Aggiornamento: 18 gen 2022

Il diritto d'autore


La libertà di espressione e la libertà artistica sono principi tutelati dalla Costituzione italiana agli artt. 21 e 33. Dette libertà, tuttavia, incontrano quale limite il rispetto dei diritti altrui e, in particolare, del diritto d’autore. Ai sensi dell’art. 2575 c.c. “formano oggetto del diritto di autore le opere dell'ingegno di carattere creativo che appartengono alle scienze, alla letteratura, alla musica, alle arti figurative, all'architettura, al teatro e alla cinematografia, qualunque ne sia il modo o la forma di espressione”.

La legge n. 633/1941 (legge sul diritto d’autore, l.d.a.) elenca e precisa le opere dell'ingegno di carattere creativo protette dal diritto d’autore, tra le quali rientrano le arti figurative (art. 1), le opere della scultura, della pittura, dell'arte del disegno, della incisione e delle arti figurative similari (art. 2, n. 4), i disegni e le opere dell’architettura (art. 2, n. 5), nonché le opere fotografiche (art. 2 n. 7).

Ai sensi della legge citata, l'autore ha il diritto esclusivo di pubblicare l’opera, nonché di utilizzarla economicamente in ogni forma e modo, originale o derivato (art. 12 l.d.a.). In particolare, spetta all’autore l’esercizio, tra gli altri, dei seguenti diritti esclusivi di natura patrimoniale: a) il diritto di riproduzione (art. 13 l.d.a.); b) il diritto di comunicazione, diffusione e messa a disposizione al pubblico (art. 16, comma 1 l.d.a.); c) il diritto di distribuzione e messa in commercio o in circolazione (art. 17, comma 2 l.d.a); d) il diritto di cessione in noleggio (art. 18 l.d.a.); nonché, tra gli altri, i seguenti diritti morali: a) il diritto di essere pubblicamente indicato e riconosciuto come creatore dell’opera; b) il diritto all’integrità dell’opera.



Le opere di pubblico dominio e quelle di libera utilizzazione


Sfuggono alla tutela patrimoniale prevista dalla normativa sul diritto d’autore, e sono quindi suscettibili di libero utilizzo, tutte le opere creative di cd. pubblico dominio - ad es. per esaurimento del diritto di seguito o per rinuncia dell’autore ai propri diritti sull’opera - nonché quelle di cd. libera utilizzazione, tra le quali: gli articoli di attualità pubblicati su riviste o giornali (art. 65, comma 1 l.d.a.); le singole opere o brani di opere per uso personale dei lettori (art. 68, comma 1 l.d.a.); il riassunto, la citazione o la riproduzione di brani o di parti di opera e loro comunicazione al pubblico per uso di critica o di discussione o per fini di insegnamento o di ricerca scientifica, esclusivamente per finalità illustrative e per fini non commerciali (art. 70, comma 1 l.d.a.); la pubblicazione su internet, a titolo gratuito, di immagini e musiche a bassa risoluzione o degradate, per uso didattico o scientifico e solo nel caso in cui tale utilizzo non sia a scopo di lucro (art. 70, comma 1 bis l.d.a.).

• _OBIETTIVO_:
Prosegui il testo sul diritto d'autore a partire dall'ultima frase riportata. Il materiale riportato qui sotto proviene da una fonte diversa.

• _DATI FORNITI_:
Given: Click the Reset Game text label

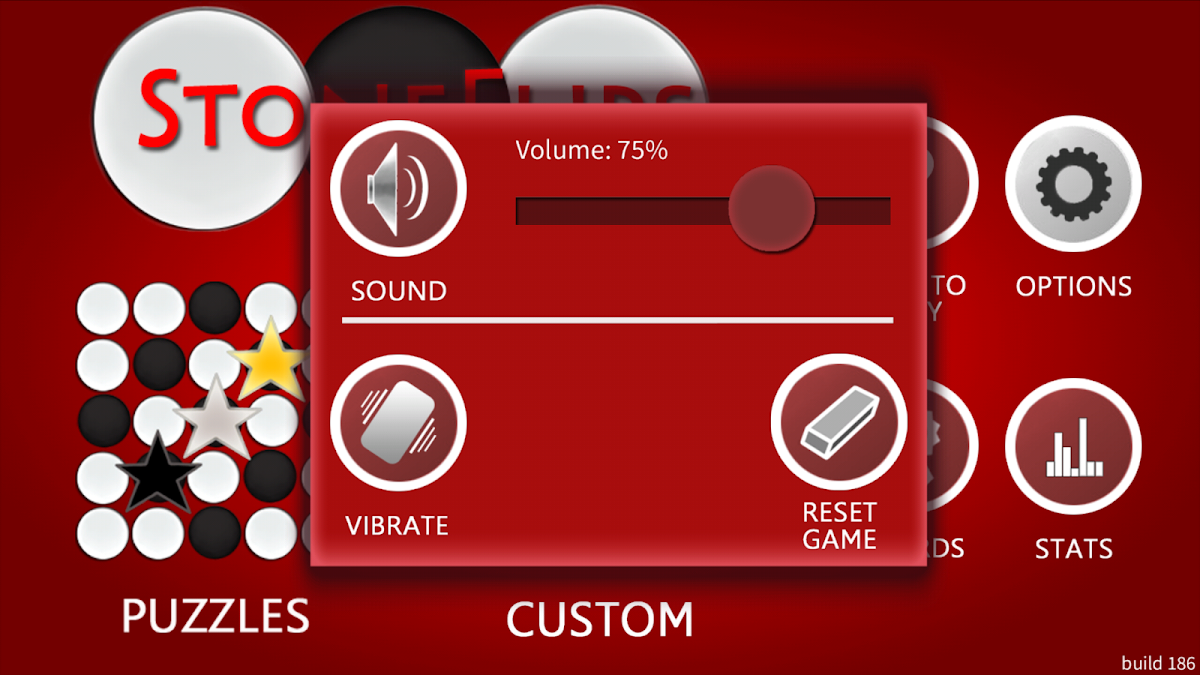Looking at the screenshot, I should (840, 526).
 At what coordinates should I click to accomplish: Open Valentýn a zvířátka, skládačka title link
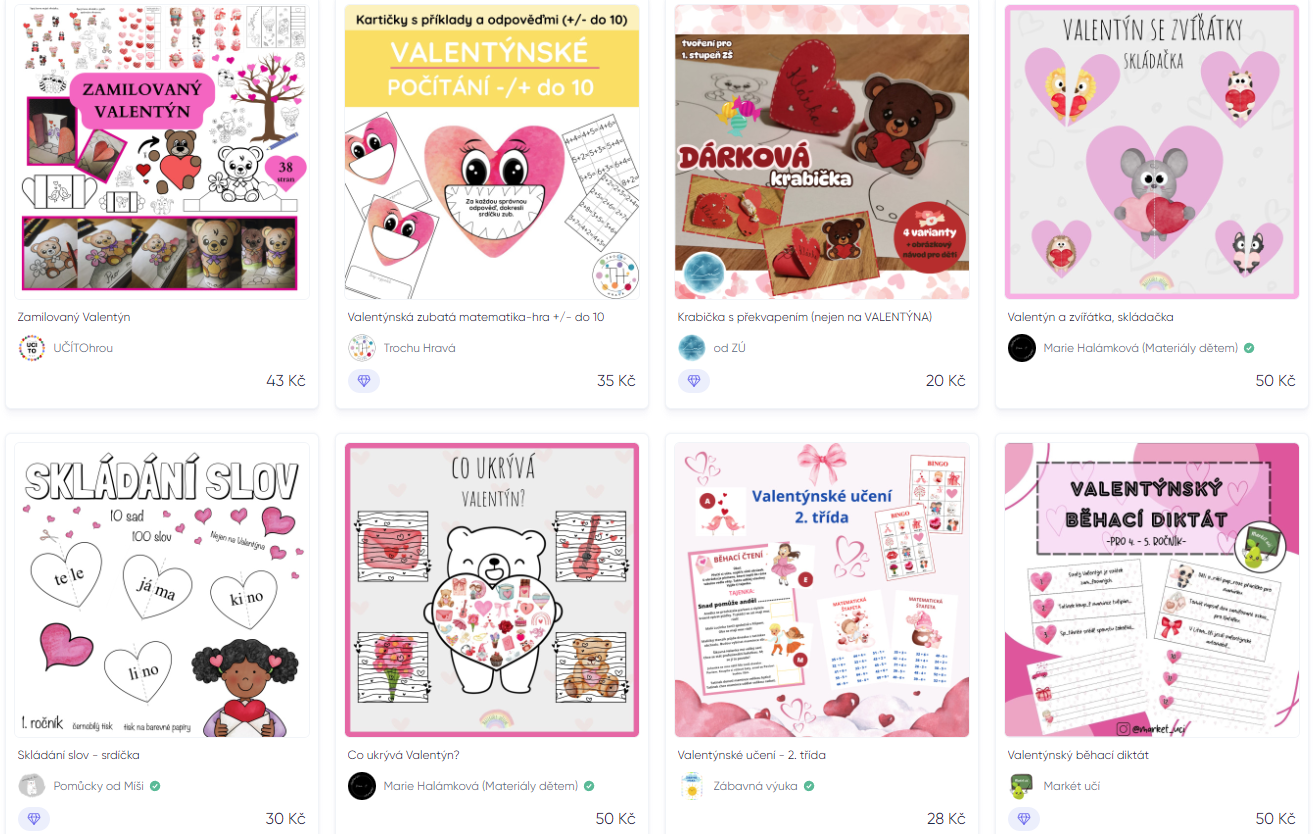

• _RISULTATO_:
I beni culturali


Il Codice dei beni culturali e del paesaggio (d.lgs. n. 42/2004, convertito in legge 6 luglio 2002, n. 137, c.b.c.), invece, si occupa di prestare tutela ai beni culturali appartenenti allo Stato, alle regioni, agli altri enti pubblici territoriali, nonché ad ogni altro ente ed istituto pubblico e a persone giuridiche private senza fine di lucro, ivi compresi gli enti ecclesiastici civilmente riconosciuti (art. 10, comma 1 c.b.c.).

Sono beni culturali “le cose immobili e mobili che presentano interesse artistico, storico, archeologico o etnoantropologico” (art. 10, comma 1 c.b.c.), e in particolare: le raccolte di musei, pinacoteche, gallerie e altri luoghi espositivi (art. 10, comma 2, lett. a) i manoscritti, gli autografi, i carteggi, gli incunaboli, nonché i libri, le stampe e le incisioni, con relative matrici, aventi carattere di rarità e di pregio (art. 10, comma 4, lett. c); le fotografie, con relativi negativi e matrici, le pellicole cinematografiche ed i supporti audiovisivi in genere, aventi carattere di rarità e di pregio (art. 10, comma 4, lett. e). Oltre ai beni pubblici, inoltre, possono essere dichiarati beni culturali anche i beni di proprietà privata che presentano interesse artistico, storico, archeologico o etnoantropologico (art. 10, comma 3).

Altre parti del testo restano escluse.